La jeune femme insiste sur l'importance de ne pas se fier entièrement à cette technologie. « Même lorsque je discute avec une IA, je confronte mes propres réflexions aux idées qu'elle me propose avant de prendre une décision. En réalité, cela n'a absolument rien changé à ma vie. »
biais occidentalLa première fois que j'ai rencontré un psychologue, c'était lors d'un événement organisé par une ONG internationale. Même nos écoles n'ont quasiment jamais de service ou de professionnel dédié à l'orientation et au soutien psychologique. Je me suis donc tournée vers l'IA, qui est là, sans jugement.
Themba Anesu, journaliste zimbabwéen
La docteure Jesutofunmi reconnaît que de nombreux jeunes se tournent vers l'IA en raison de la stigmatisation des troubles mentaux dans de nombreuses régions d'Afrique, ainsi que du coût élevé des thérapies. « La thérapie nécessite un suivi, par téléphone ou en personne. L'IA manque d'initiative pour assurer les soins continus indispensables à la guérison », ajoute-t-elle.
« En santé mentale, le contexte psychologique et social du patient est primordial, et les chatbots conçus en Occident ne tiennent souvent pas compte de nombreuses nuances locales fondamentales en Afrique. Par conséquent, l’évaluation et les réactions de l’IA peuvent s’avérer insuffisantes », explique Jesutofunmi.
Anesu, la jeune journaliste zimbabwéenne, admet qu'elle doit parfois expliquer ses problèmes en détail car « les outils d'IA sont créés dans un contexte occidental, pour d'autres circonstances, modes de vie et cultures ».
Selon des données publiées à l'occasion de la présidence sud-africaine du G20, seulement 0,02 % du contenu internet est disponible en langues africaines, ce qui limite le développement de modèles d'IA capables de répondre aux besoins linguistiques et culturels du continent.
Selon Abdulrahmon Habibat, conseillère en santé mentale nigériane, les croyances culturelles aggravent souvent les troubles mentaux. Elle explique que, par exemple, si une jeune mère souffre de stress et de dépression post-partum, elle entend fréquemment des phrases comme : « Si cela t’arrive, c’est parce que tu n’as jamais rien vécu de tel », « Ne t’inquiète pas, ça va passer », et autres clichés qui influencent sa façon de s’occuper de son enfant. Ce traumatisme non résolu peut ensuite accompagner l’enfant à l’âge adulte.

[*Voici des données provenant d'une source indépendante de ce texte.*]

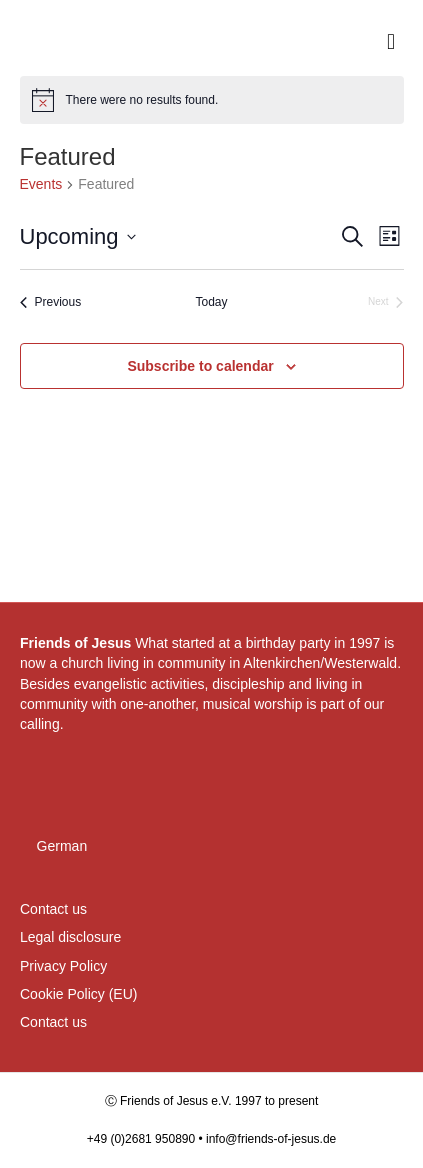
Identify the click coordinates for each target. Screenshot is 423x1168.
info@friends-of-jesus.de (271, 1139)
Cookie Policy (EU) (78, 994)
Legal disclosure (70, 937)
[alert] (212, 100)
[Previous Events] (51, 302)
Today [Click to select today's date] (211, 302)
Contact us (53, 909)
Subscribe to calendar (200, 366)
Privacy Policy (63, 966)
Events (41, 184)
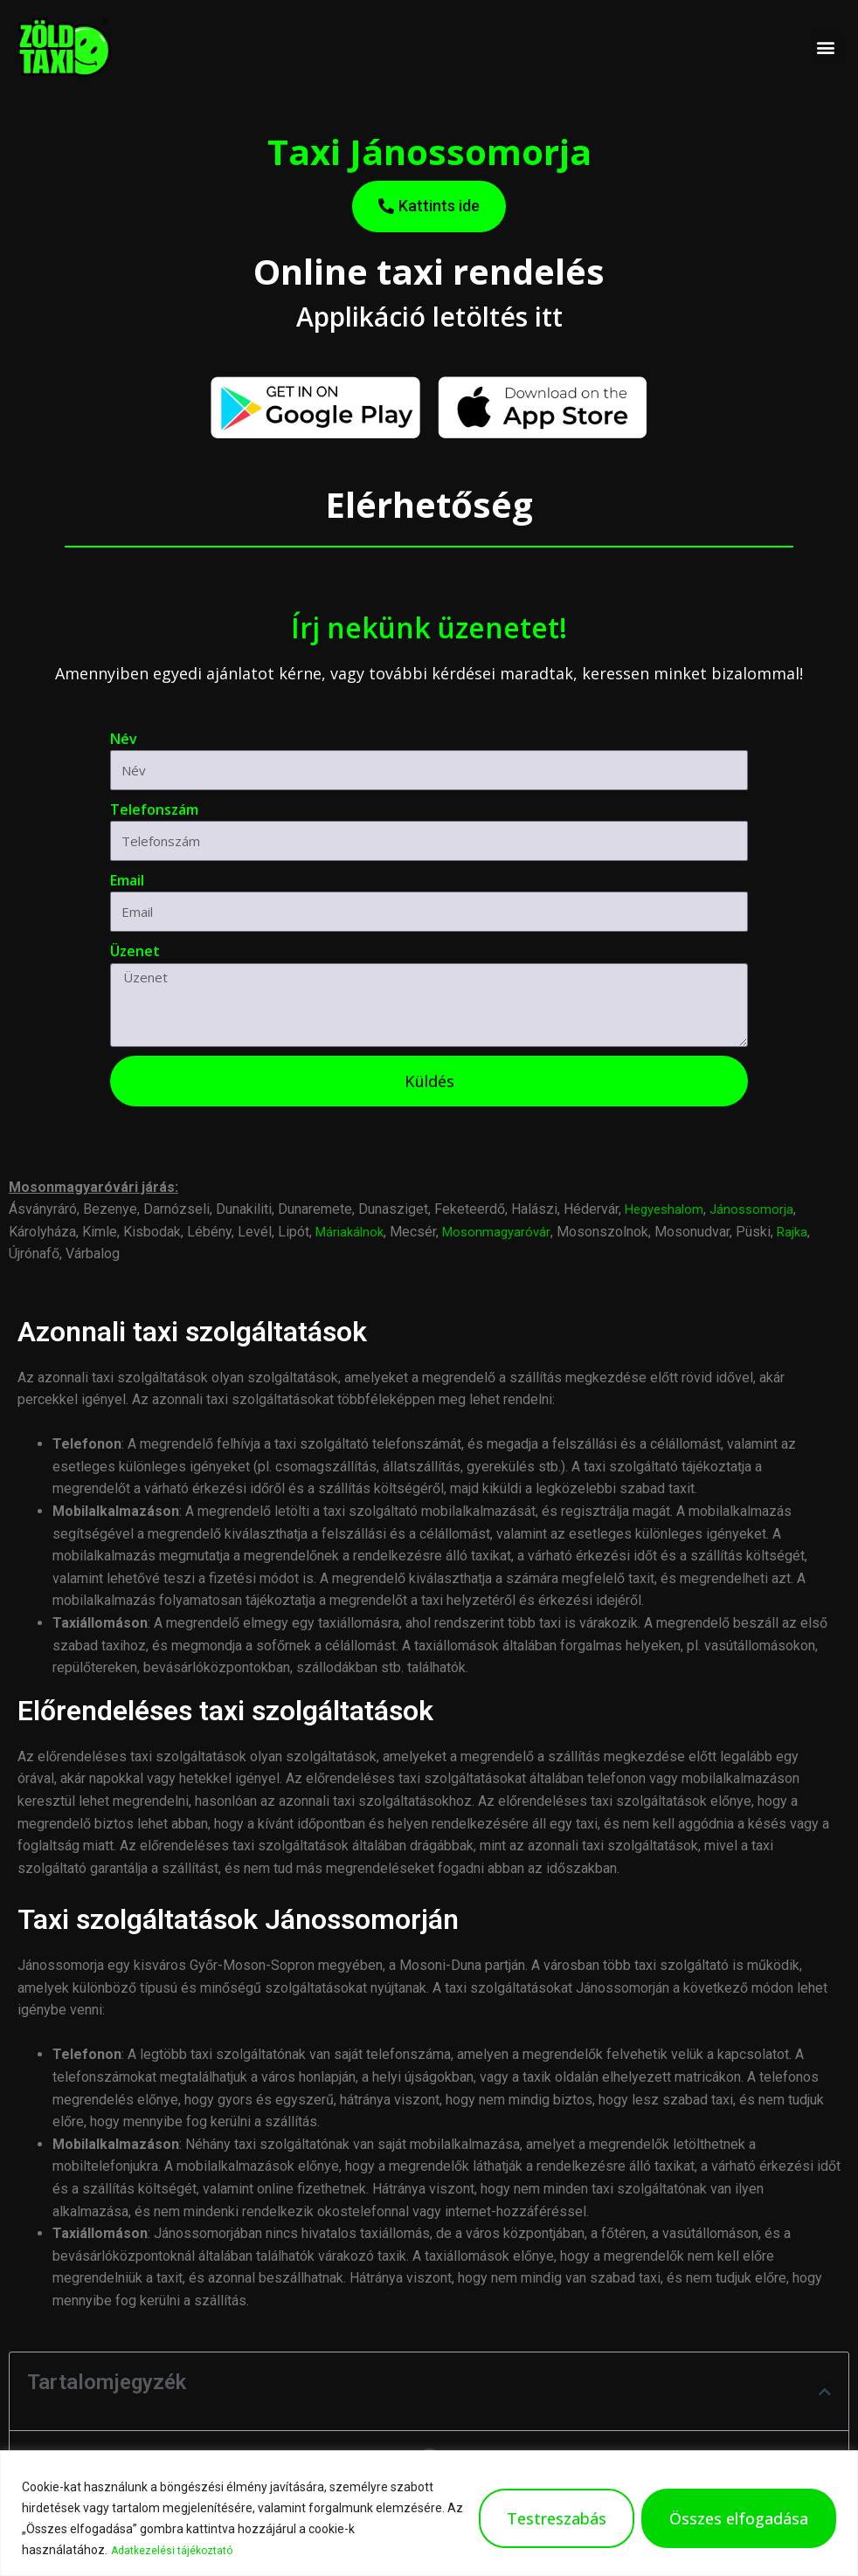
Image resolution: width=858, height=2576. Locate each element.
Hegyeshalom (667, 1209)
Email (127, 880)
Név (123, 738)
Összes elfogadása (738, 2519)
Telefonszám (154, 809)
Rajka (802, 1231)
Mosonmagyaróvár (503, 1231)
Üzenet (135, 951)
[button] (826, 47)
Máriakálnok (352, 1231)
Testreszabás (556, 2519)
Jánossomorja (759, 1209)
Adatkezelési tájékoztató (180, 2551)
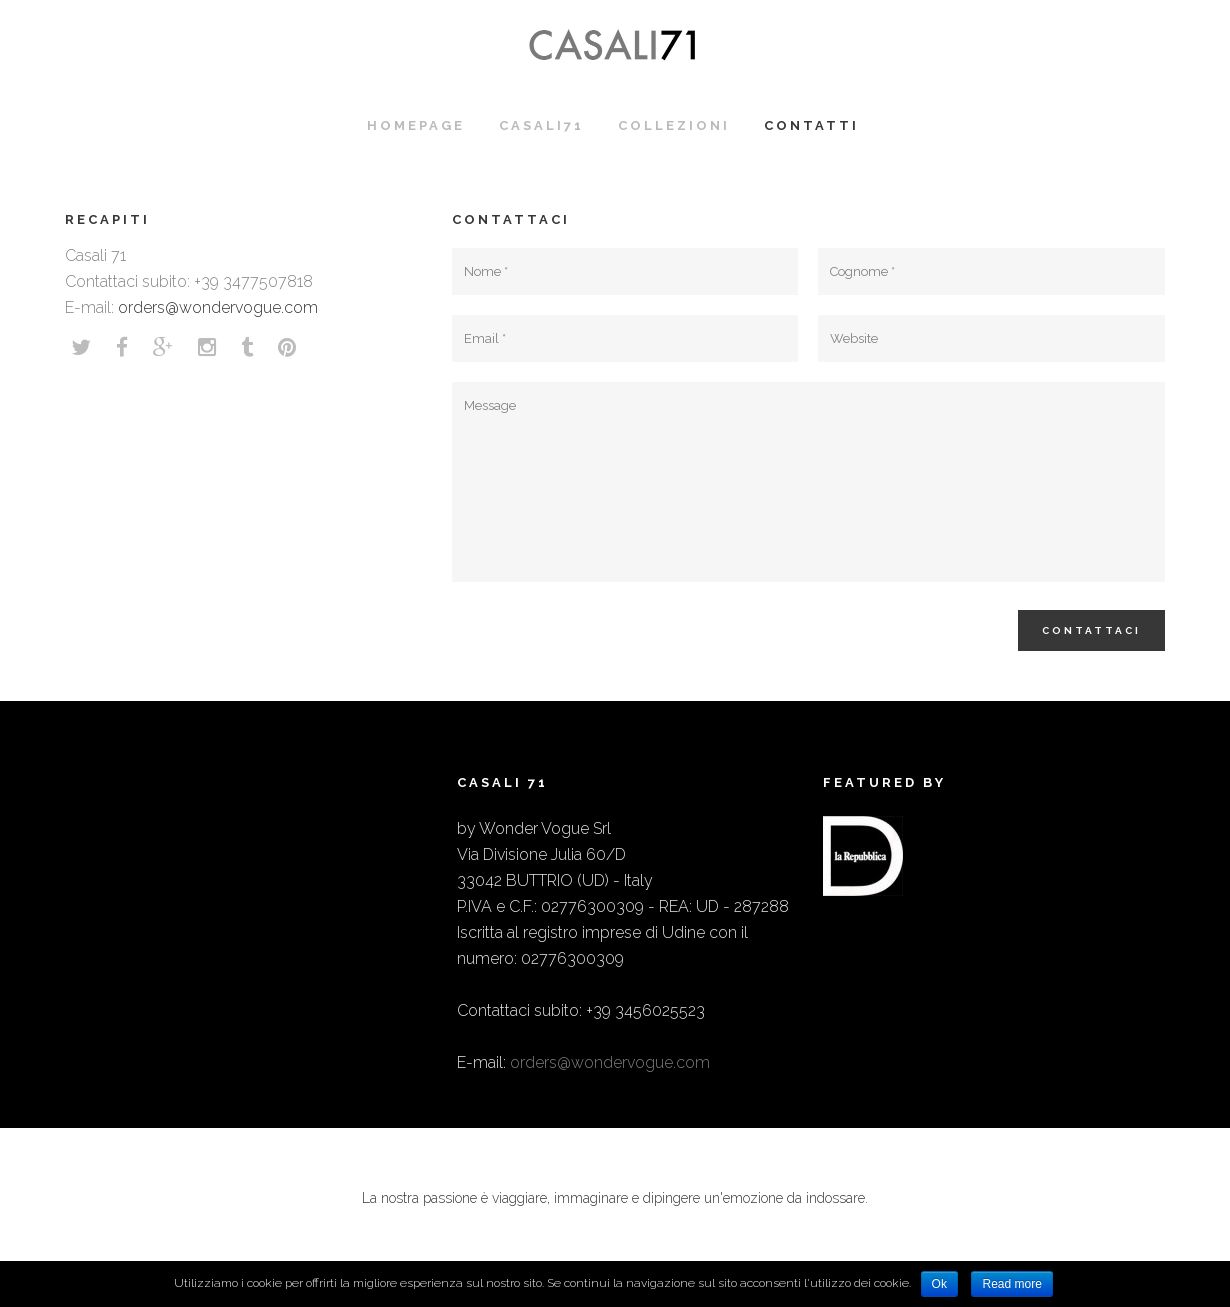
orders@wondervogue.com (218, 307)
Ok (939, 1284)
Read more (1011, 1284)
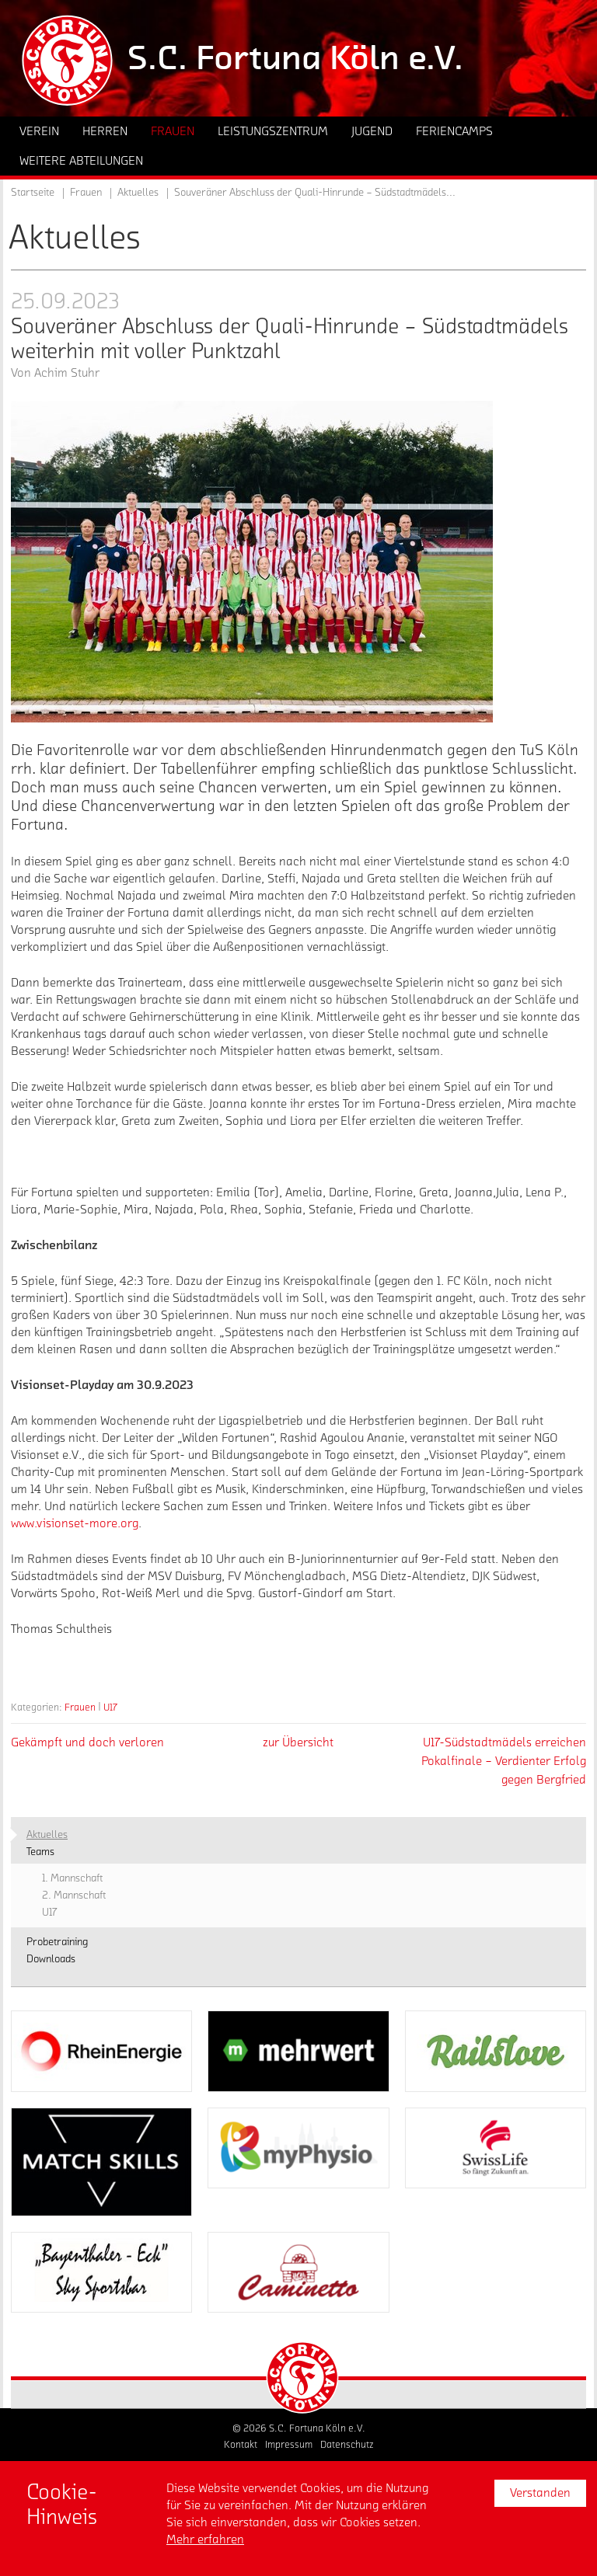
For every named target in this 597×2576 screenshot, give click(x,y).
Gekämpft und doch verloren (87, 1742)
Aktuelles (138, 192)
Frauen (80, 1707)
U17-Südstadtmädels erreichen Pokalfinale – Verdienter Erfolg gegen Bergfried (503, 1761)
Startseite (32, 192)
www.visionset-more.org (74, 1523)
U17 (110, 1707)
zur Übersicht (298, 1742)
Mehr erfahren (205, 2539)
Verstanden (540, 2493)
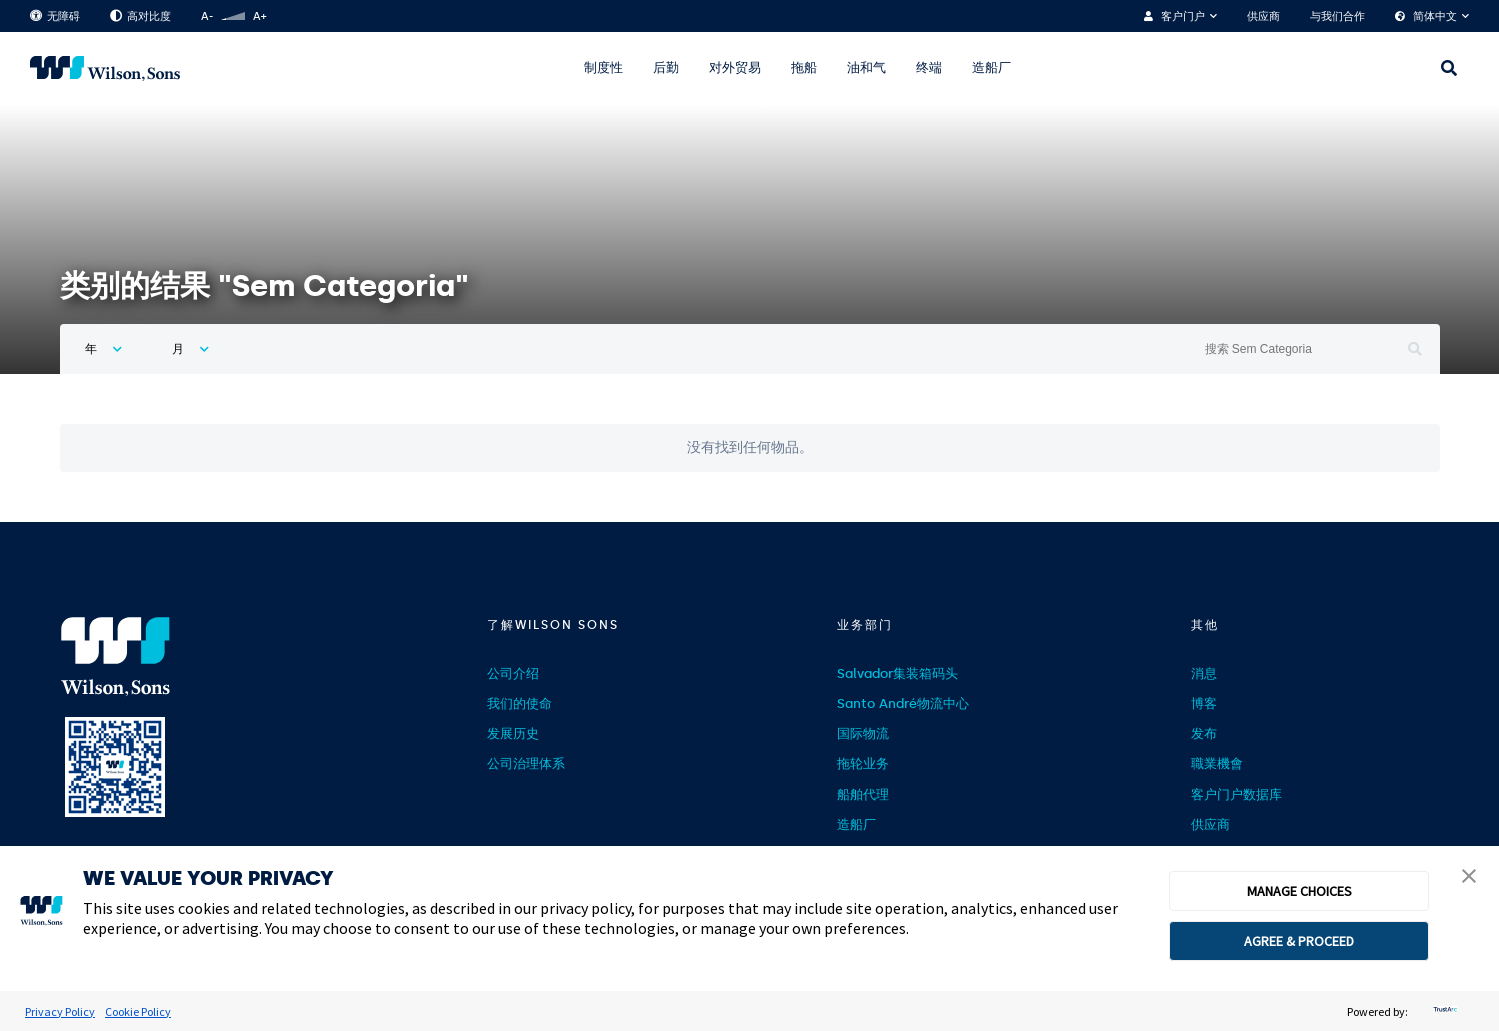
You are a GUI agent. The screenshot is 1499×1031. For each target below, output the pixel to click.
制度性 (603, 67)
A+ (259, 16)
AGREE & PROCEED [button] (1299, 941)
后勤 (666, 67)
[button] (1469, 878)
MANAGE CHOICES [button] (1299, 891)
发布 (1204, 733)
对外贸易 (735, 67)
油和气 (866, 67)
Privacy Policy (60, 1011)
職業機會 (1217, 763)
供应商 (1263, 16)
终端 (929, 67)
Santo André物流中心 (903, 703)
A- (207, 16)
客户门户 (1183, 16)
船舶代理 (863, 794)
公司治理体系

Habibat estime donc qu'une solution pour réduire la stigmatisation, l'isolement et la dépendance à l'intelligence artificielle en cas de détresse émotionnelle serait d'encourager les jeunes à s'orienter vers des carrières dans le domaine de la santé mentale et à envisager cette voie professionnelle, et d'inciter les établissements d'enseignement à créer des services de consultation psychologique. « Si les institutions qui éduquent les jeunes ne s'intéressent pas à la santé mentale, pourquoi les jeunes la considéreraient-ils comme importante ? », s'interroge-t-elle.